アダルトコンテンツが含まれます。
18歳以上ですか?
- 文字サイズ:
- 行間:
- 背景色:
-
偽り 03
-
宮白は机の上に背中を預け、男からの口づけを受けていた。
男は、俺に背を向けているせいか、それとも宮白を目の前にして極度の興奮状態に陥っているからなのか、
人が部屋に入ってきたことに気付いていない。
「どけ。宮白に用がある」
覆いかぶさっている男を強引に引き剥がし、宮白の腕を引いて、会議室を出た。
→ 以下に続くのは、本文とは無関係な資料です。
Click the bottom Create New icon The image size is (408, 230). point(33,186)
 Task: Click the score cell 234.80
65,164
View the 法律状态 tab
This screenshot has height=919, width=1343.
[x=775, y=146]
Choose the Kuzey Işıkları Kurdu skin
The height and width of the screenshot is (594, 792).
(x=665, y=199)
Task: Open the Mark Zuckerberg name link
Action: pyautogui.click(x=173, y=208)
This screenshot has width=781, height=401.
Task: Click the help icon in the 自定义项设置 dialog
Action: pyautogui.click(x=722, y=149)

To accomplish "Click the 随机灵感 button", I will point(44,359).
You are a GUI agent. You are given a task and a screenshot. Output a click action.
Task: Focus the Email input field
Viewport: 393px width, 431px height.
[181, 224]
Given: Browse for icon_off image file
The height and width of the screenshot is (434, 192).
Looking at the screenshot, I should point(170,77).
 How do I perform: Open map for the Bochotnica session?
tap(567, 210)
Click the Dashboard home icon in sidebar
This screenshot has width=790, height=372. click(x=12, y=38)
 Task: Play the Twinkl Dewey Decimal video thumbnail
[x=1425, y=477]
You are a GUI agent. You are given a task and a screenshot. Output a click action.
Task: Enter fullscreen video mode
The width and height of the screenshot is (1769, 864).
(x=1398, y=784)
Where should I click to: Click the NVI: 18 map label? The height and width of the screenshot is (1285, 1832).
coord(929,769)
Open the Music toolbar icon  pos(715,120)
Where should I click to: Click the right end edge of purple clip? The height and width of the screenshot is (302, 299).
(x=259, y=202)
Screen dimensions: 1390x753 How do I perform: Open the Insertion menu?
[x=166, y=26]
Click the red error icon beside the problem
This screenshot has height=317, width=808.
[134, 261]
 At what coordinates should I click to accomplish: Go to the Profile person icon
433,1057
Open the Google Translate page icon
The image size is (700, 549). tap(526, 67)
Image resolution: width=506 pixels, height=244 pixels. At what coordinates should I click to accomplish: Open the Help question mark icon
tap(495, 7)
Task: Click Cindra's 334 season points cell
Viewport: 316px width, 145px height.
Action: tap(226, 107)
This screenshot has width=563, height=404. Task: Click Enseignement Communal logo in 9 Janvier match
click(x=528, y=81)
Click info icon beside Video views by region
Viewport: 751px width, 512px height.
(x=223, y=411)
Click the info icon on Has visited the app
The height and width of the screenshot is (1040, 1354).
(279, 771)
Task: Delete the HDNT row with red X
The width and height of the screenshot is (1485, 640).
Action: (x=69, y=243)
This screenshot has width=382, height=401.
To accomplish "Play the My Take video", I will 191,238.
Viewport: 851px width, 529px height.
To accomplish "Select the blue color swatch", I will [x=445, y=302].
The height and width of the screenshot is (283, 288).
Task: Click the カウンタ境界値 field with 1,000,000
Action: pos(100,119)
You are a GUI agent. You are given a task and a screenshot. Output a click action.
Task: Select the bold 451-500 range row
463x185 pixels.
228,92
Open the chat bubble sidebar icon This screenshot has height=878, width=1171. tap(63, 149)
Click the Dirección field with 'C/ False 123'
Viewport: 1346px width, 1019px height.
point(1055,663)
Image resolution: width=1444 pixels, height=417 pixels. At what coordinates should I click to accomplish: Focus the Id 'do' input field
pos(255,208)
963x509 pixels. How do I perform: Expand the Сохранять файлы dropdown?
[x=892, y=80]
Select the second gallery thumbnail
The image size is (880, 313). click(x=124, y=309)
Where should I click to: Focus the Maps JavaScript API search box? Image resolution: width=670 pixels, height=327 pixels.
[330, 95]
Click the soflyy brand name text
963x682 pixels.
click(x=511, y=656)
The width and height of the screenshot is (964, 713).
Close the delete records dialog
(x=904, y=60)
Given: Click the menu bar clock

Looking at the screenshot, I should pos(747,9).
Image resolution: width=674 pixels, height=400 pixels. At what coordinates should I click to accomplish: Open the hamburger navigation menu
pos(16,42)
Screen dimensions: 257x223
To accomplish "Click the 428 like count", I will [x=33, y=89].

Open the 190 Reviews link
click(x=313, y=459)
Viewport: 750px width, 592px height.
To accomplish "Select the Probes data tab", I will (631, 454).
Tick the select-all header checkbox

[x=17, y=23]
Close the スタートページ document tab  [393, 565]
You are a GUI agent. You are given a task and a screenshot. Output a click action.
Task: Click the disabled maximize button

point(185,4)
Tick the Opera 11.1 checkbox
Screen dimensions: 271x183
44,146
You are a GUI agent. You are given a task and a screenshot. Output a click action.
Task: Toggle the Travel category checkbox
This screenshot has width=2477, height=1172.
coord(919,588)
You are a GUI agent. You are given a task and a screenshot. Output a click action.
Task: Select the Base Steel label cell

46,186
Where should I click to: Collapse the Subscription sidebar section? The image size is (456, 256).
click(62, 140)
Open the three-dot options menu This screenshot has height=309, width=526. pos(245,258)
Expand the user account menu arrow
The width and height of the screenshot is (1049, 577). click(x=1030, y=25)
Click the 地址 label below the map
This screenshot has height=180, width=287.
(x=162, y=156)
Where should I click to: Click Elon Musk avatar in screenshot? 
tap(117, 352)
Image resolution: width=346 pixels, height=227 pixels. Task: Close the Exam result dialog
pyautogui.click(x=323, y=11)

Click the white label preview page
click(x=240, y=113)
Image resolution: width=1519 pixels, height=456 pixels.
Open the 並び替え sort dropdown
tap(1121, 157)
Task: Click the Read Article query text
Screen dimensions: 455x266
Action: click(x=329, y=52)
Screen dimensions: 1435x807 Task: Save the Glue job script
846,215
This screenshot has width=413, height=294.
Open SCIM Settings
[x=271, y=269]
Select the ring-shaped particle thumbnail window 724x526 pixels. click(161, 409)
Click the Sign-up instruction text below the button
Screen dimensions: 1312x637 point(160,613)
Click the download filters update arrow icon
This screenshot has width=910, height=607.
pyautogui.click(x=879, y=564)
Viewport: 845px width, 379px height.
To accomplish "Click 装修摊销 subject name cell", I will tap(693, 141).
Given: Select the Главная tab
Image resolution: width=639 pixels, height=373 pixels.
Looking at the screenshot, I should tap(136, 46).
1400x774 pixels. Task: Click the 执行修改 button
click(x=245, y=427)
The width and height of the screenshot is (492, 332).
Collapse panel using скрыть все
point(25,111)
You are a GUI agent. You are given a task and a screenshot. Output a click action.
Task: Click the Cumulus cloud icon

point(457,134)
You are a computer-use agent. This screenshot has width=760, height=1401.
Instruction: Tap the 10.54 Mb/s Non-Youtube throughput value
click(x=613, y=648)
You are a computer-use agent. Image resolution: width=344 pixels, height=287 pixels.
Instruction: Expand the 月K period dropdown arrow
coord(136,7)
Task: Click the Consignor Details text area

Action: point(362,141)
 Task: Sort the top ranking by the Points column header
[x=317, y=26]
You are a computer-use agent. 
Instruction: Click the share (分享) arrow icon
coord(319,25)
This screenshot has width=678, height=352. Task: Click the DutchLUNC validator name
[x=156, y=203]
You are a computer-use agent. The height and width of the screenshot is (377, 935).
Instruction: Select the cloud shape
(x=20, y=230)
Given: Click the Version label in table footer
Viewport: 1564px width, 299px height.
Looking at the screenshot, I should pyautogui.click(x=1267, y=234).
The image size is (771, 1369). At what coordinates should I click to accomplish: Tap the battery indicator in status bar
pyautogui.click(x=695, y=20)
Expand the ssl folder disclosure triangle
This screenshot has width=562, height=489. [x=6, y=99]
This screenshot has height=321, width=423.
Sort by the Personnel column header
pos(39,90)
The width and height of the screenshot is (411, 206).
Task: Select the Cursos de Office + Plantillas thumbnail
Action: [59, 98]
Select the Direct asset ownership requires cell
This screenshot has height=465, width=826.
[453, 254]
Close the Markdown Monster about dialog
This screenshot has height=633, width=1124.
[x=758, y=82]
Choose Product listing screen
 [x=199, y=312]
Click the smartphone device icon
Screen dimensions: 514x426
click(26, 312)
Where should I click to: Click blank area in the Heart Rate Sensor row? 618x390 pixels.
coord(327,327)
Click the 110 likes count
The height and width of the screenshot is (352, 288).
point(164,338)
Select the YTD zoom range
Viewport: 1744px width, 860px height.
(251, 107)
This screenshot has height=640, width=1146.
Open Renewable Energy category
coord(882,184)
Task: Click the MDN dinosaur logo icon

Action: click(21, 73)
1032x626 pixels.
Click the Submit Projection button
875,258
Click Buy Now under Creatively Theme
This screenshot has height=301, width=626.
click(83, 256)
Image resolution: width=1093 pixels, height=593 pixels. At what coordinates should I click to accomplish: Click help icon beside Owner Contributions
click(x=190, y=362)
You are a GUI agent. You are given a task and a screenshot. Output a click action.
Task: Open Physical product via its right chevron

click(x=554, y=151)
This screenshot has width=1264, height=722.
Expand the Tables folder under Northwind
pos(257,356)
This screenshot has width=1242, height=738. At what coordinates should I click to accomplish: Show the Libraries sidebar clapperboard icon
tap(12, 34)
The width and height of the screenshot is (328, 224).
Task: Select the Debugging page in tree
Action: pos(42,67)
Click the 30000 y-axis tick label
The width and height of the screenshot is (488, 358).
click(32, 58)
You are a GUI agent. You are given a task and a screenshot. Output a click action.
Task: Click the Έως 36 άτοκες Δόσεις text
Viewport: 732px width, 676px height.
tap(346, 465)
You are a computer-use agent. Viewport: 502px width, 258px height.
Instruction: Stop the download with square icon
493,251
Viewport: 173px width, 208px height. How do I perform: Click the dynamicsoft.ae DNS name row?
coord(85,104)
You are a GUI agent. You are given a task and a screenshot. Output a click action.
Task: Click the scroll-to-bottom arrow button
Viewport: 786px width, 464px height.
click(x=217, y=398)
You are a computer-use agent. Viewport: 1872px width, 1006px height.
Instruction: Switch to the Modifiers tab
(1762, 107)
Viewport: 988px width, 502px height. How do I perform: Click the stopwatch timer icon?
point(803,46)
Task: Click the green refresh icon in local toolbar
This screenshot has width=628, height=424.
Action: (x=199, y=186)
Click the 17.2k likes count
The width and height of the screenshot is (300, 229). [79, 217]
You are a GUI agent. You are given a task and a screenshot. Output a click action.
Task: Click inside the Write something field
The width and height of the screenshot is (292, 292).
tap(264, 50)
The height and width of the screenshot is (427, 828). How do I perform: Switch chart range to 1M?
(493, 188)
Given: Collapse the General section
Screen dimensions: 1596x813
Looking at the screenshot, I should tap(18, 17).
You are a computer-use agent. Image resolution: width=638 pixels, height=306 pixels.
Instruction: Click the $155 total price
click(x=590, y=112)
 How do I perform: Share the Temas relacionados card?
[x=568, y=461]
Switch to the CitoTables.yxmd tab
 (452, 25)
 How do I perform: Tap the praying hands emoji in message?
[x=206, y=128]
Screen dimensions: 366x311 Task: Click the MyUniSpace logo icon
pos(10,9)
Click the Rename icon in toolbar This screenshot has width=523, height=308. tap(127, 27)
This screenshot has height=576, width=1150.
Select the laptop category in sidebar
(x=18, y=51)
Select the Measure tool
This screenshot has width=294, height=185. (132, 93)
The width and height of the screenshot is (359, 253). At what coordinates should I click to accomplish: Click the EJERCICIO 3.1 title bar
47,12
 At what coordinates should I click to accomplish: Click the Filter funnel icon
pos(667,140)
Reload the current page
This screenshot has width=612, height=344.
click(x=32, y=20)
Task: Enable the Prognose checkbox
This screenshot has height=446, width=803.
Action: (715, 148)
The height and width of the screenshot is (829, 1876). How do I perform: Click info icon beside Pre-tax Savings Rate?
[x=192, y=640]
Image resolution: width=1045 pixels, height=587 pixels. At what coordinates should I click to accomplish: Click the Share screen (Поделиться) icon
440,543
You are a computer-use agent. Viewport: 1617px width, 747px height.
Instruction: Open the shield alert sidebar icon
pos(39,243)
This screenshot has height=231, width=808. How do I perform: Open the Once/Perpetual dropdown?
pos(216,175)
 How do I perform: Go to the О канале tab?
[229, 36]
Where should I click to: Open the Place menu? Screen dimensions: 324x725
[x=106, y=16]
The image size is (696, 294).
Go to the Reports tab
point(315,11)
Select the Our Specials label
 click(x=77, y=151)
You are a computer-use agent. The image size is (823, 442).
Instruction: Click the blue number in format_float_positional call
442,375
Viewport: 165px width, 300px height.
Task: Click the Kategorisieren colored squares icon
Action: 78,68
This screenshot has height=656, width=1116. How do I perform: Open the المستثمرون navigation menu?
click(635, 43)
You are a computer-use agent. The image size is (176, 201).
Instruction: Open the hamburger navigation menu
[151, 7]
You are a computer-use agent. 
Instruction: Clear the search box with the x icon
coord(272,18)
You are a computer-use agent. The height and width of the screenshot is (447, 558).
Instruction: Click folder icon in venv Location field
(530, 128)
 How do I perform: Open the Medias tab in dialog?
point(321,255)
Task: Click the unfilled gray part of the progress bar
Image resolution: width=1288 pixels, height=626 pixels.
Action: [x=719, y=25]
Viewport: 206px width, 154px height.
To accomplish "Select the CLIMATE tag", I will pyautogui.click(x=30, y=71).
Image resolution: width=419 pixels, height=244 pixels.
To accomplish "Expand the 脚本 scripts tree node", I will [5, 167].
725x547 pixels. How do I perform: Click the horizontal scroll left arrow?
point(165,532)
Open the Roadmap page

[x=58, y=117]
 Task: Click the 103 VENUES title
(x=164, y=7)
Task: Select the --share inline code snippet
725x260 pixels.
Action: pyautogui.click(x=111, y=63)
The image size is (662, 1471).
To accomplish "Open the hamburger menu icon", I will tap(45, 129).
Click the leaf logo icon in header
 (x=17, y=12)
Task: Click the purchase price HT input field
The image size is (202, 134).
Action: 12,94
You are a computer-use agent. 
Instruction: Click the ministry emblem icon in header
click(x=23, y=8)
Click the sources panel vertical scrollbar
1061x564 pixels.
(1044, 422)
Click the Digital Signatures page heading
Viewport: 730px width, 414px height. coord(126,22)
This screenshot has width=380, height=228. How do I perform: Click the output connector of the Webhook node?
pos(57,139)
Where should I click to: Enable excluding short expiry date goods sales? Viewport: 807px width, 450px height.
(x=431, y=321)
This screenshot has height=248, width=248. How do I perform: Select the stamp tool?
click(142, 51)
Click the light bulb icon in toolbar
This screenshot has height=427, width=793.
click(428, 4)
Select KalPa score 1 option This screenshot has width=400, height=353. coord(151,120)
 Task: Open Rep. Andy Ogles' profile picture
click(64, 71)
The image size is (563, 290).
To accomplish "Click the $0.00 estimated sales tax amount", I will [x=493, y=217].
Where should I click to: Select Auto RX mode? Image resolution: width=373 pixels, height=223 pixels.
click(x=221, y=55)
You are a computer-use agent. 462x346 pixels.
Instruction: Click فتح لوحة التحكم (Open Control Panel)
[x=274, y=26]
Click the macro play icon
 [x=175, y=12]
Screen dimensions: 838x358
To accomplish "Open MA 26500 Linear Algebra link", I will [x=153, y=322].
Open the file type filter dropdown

近くの空き教室に入るまでの間、宮白は何も言わず、大人しくついてきた。
「一体、俺に何の用ですか?」
扉を閉めるなり、煩わしそうに宮白が言った。振り向いた瞬間、宮白と視線が合った。
澄んだ薄茶の瞳に見つめられる。
それにハッとして、今更自分のとった行動に気が付いた。
「あ、いや……」
何で、あんなことをした?
混乱する頭をフル回転させて、次の言葉を考えていたその時、首に細い腕が回されたかと思うと、レモンのような甘い匂いがふわりと薫った。すぐ目の前に、長い睫毛を伏せた宮白の顔があった。
「っ……何……!」
勢いよく顔を背けて体を離す。
「何って……俺を抱く為に連れて来たんでしょ?」
宮白は真顔で俺を見つめてそう言った。
――こいつ。
「お前……っ!いい加減にしろよっ!!」
俺は思わず、宮白の肩を掴んで怒鳴っていた。
「お前は、あれか……?俺がソレをする為に連れて来たのだとしたら、大人しく従うのか……?」
「ええ。……そんな事よりも、痛いんですけれど。放してくれませんか」
宮白は俺を軽く睨んで淡々と言った。
先刻からの苛立ちは、きっとこいつのせいだ……。
「お前、自分の体を何だと思っているんだ!毎日色んな男に好きなようにされて、嫌じゃないのかよ!」
「……嫌ですよ。当たり前じゃないですか」
「だったら何故拒まない?……どうしてあいつ等を簡単に受け入れるんだよ」
宮白の、流されるまま諦めたような態度が、俺は気に食わないんだ。以前の自分を、見ているようで……。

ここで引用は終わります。